CSI-Effekt: Zuschauer von Krimi-Serien sind keine besseren Verbrecher  


Experiment zum CSI-Effekt: Tatort, der gereinigt werden musste (Foto: © Andreas Baranowski)

„CSI-Effekt“ – so wird das Phänomen bezeichnet, wonach forensische TV-Serien den Zuschauer beeinflussen. Erkenntnisse aus der „Crime Scene Investigation“, also der Tatortermittlung im Film, könnten sich demnach im realen Leben niederschlagen. Im schlimmsten Fall, so die Befürchtungen, lernen potenzielle Verbrecher, wie sie eine Tat am besten vertuschen. Es wurden aber auch Bedenken geäußert, dass Mitglieder von US-Schwurgerichten überhöhte Erwartungen an die Ermittlungsergebnisse haben könnten und in der Folge die Zahl der Freisprüche steigt.

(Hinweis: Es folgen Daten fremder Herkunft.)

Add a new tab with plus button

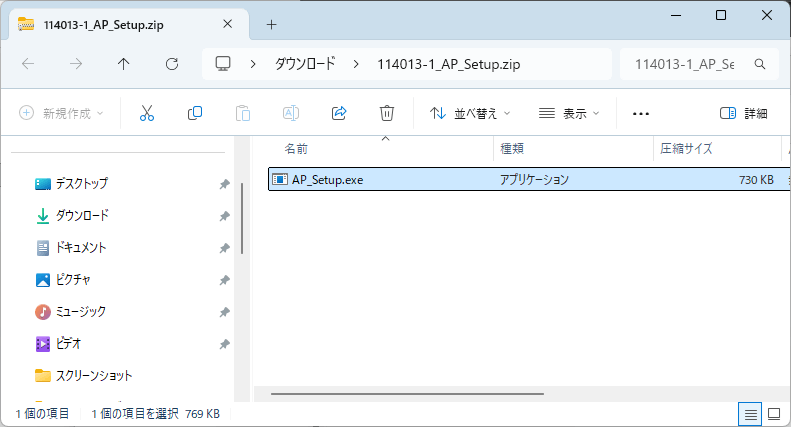pyautogui.click(x=271, y=24)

Psychologen der Johannes Gutenberg-Universität Mainz (JGU) um Prof. Dr. Heiko Hecht geben jetzt Entwarnung: Sie zeigen in einer experimentellen Untersuchung, dass zwischen dem Anschauen von forensischen Serien und den Fähigkeiten, ein Verbrechen zu begehen, kein Zusammenhang besteht. Es handelt sich um die erste experimentelle Arbeit, die sich mit der Frage beschäftigt, ob die Zuschauer solcher Serien vielleicht die besseren Verbrecher wären.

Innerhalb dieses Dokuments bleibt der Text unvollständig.